The USB X-Key

Competition is great for innovation, and one area that’s seen a lot of competetive developments is portable and mobile storage devices, especially USB drives. When competing on size, capacity, and price just isn’t working, manufacturers are increasingly tacking on value-added features, like the relatively horrible “U3” software suite.

The thing is, consumers aren’t particularly stupid, and as a selling point, bundling a plain-jane flash drive with some completely non-proprietary, even freeware, software already installed doesn’t really excite anyone. You might as well just download what you want yourself, rather than sacrifice space to stuff you don’t want and will never use.

For a time, biometric, fingerprint-reading flash drives were the Next Big Thing, providing a useful degree of data security through some relatively impressive encryption as well as a host of related features, like SSO capabilities, where your fingerprint could be used in lieu of a password on websites and such, and support for full-fledged PKCS certificate support. They were (and still are) neat, but no two were ever even remotely interoperable, as nobody’s developed anything like a standard for the hardware end of things, and few if any worked on anything other than recent builds of Windows – Mac and Linux users were SOL.

There are exceptions, though. One I’m particularly fond of is the M-Systems X-Key, sold at one time or another under a number of brand names. Intended not for the consumer market, but corporate clients, these drives were designed for the professionally paranoid, or at least extremely security-conscious.

They’re rather more than just flash drives; once setup, when inserted into a PC, they prompt you for a password – which must be, I believe, ten characters and contain both letters and numbers. Getting it wrong more than ten times in a row completely overwrites all data on the drive, requiring re-initialization. (I have a copy of the utility to do this, should anyone need it; drop me a message, or leave a comment with a valid email address, and I’ll send it to you.) Getting it right initializes the drive, which immediately runs an anti-virus check of the system’s memory, and loads a number of privacy and security-enhancing tools, including some kind of system said to defeat keyloggers. Data stored on the drive is encrypted transparently using an on-drive crypto processor with fairly impressive performance.

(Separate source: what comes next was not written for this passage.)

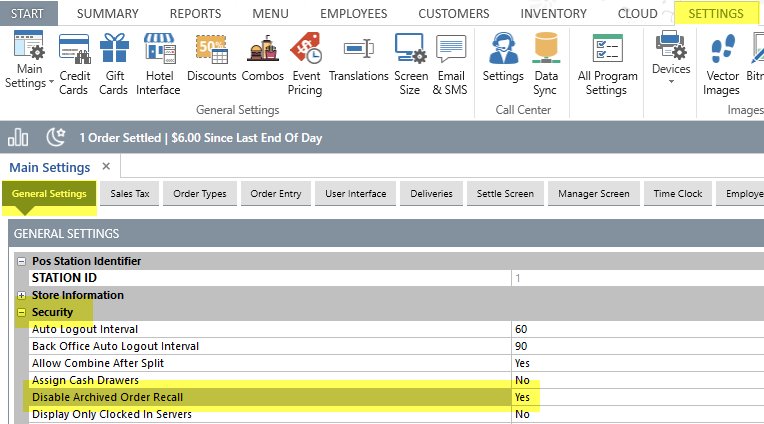Image resolution: width=764 pixels, height=424 pixels.
Task: Expand the Store Information section
Action: click(x=22, y=295)
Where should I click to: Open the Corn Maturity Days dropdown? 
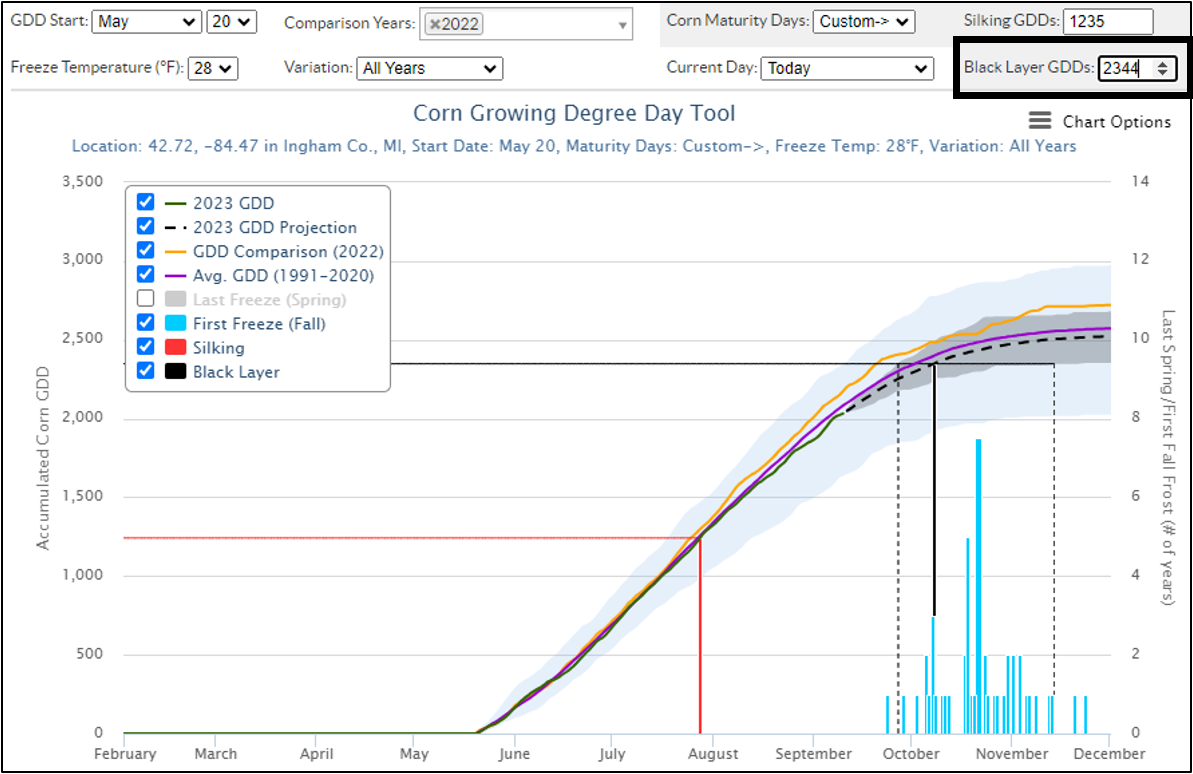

All in all, they’re pretty neat little devices, perhaps the first (and only?) truly well-done security disk-on-key. They originally cost a pretty penny – $400 or so – but they show up on eBay and various other websites with some regularity for much more agreeable prices – I’ve picked up a few for as little as $20 apiece for the 1GB model. At those prices, they’re a steal, especially compared to most of the other “secure” drives on the market. As regular readers know, one of my pet peeves with USB drives is manufacturers who put keychain or lanyard attachments on the cap of drives, not the body of the drive itself. The X-Key’s attachment loop is on the body, natch, unlike some other recent devices whose manufacturers really should know better, like Edge’s DiskGO Secure, whose attachment point is on the flimsy cover, and which comes apart like a primadonna actress taking criticism from a drill sergeant.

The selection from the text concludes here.